Post by Aaron Pearle on Jul 29, 2013 23:29:15 GMT -5
Aaron Pearle’s Ultimate Showdown PPV Real Time Running Diary
Hanging out with Team Pearle at the crib, watching EPPW’s last show before I debut. My trainer thinks it’s a good way to gauge the oncoming opposition. My image consultant thinks me commenting on the goings on is a good way to get my name out. I KNOW I’d rather be watching “Big Brother”, but even a blue chipper like me needs to compromise sometimes. Anyways, here are my thoughts on “Ultimate Showdown”, written in real time as the events unfold.
Intro to the show: The announcing team of Zach Davis and Erin Robbins (5/10) summarize the card. They explain the rules to Ultimate Showdown. It confuses my image consultant, so I rearticulate. Still no good. My trainer tries, using a flow chart. Nope. I’m starting to question my decision to take her advice on this social media thing.

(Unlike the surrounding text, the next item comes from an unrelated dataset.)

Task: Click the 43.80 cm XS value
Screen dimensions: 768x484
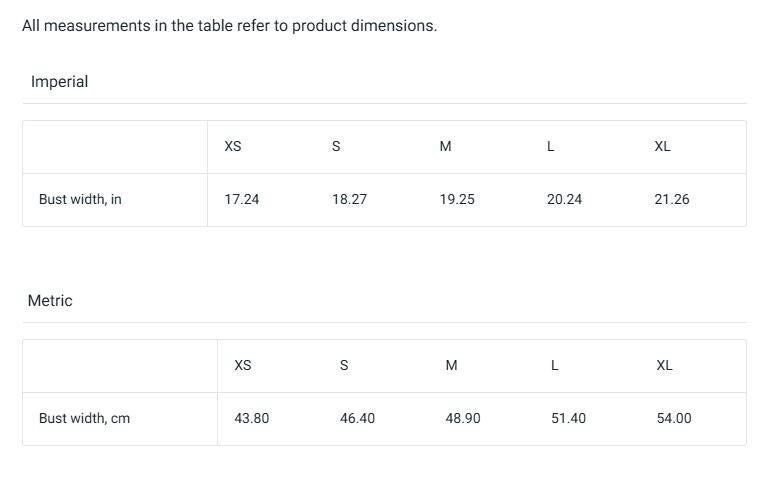Action: [251, 419]
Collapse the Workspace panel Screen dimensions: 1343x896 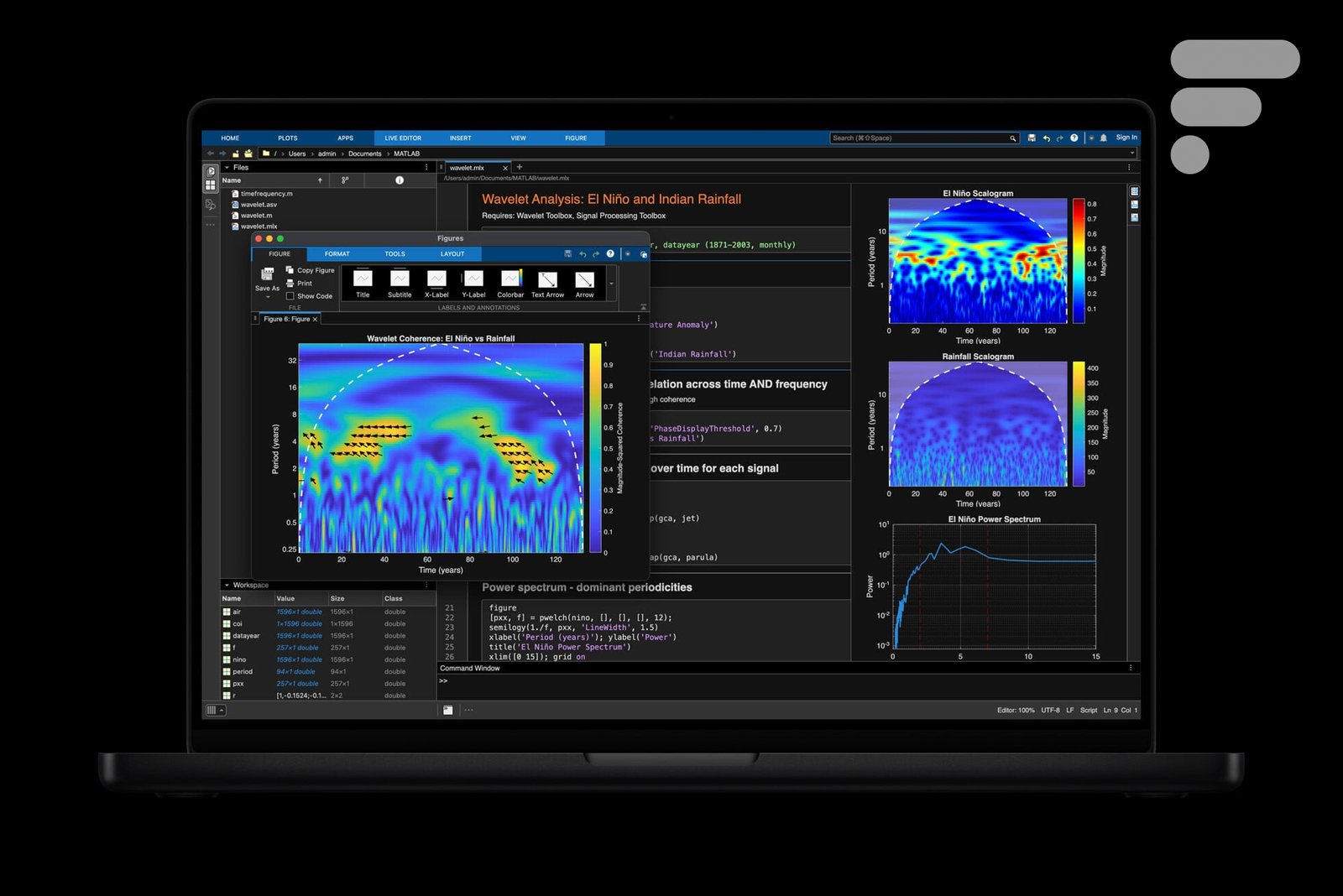point(227,585)
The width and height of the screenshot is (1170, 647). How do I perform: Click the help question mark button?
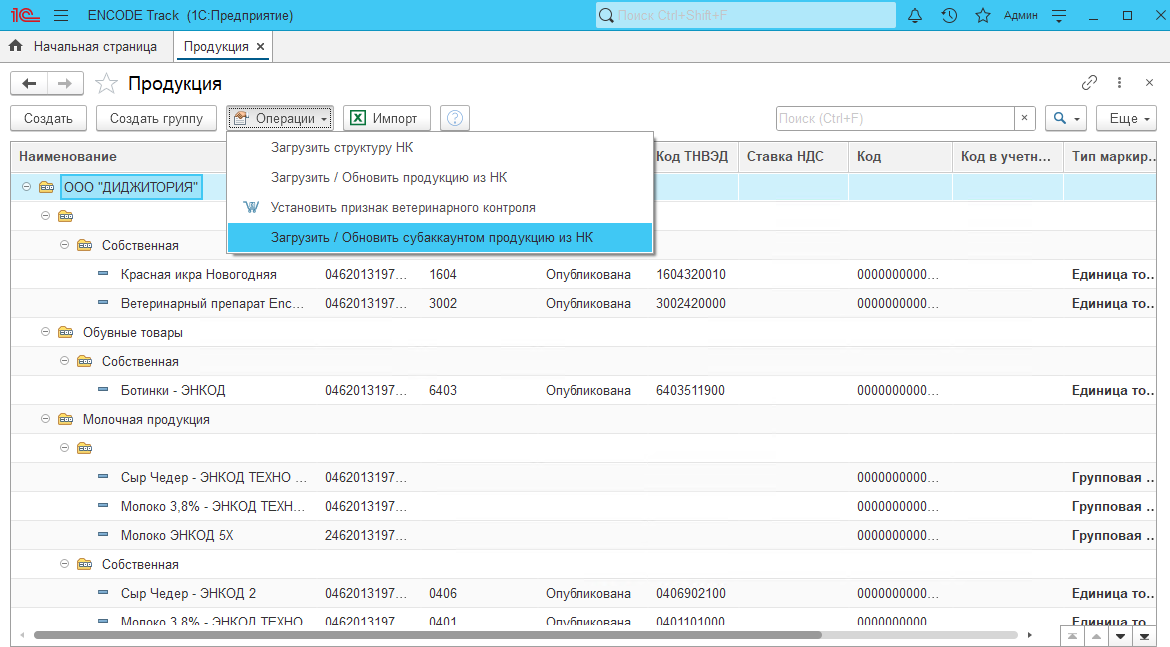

Eric Price Segment: US champion and EPPW owner Eric Price comes out. He talks about how he’s going to have a street fight with one half of the tag team champions Ana Valentine next week on Slam. Considering that the stakes to the match involve ass kissing and diaper wearing, I’m going on record now and saying this better not be what keeps my debut out of the main event. Price is going to introduce some woman I don’t know to his stable of flunkies, when one of his old flunkies, Davey Ortega, comes out. I think he used to own the company himself at one time. The more things change, right? He’s warning Price about something, and now there’s a woman (6/10) on the Titantron. She’s talking, but I can’t make out a word she’s saying. I don’t think it’s in English. But it’s clear she’s trying to scare this Ortega guy by carving up some other dude and stomping on his head with what are definitely not “fuck me” boots. More like “don’t fuck with me” boots. Anyway, while Ortega is distracted another member of Bravado, People’s Champion Steeltoe Joe, enters the ring and kills him. I think. Aren’t all these people on the same side?
Tyler Walker/Biohazard vs Kira Sakazaki/Mariko vs The Big Time Jerks vs Hugs & Stitches: This is a fatal four way tag team match where one of the teams is a guy with a stuffed bear. That should tell you all you need to know about the state of WCF’s tag division. The guy in question, a huge dude called Arkham, comes out first. Then it’s the Southern Mafia, which includes Adam Young and two guys I never heard of. Tyler Walker, who’s more juiced than Tropicana, appears, followed by his partner Biohazard. Since he’s made of toxic waste and the Pay Per View is in New Jersey, he gets the usual hometown pop. International Champion Kira Shasta McNasty and his fiancé Mariko (6/10) are the final entrants. They have a quick match, with lots of back and forth. The Japanese Imports win when Kira pins Arkham. Should have made it easier on himself and pinned the damn bear.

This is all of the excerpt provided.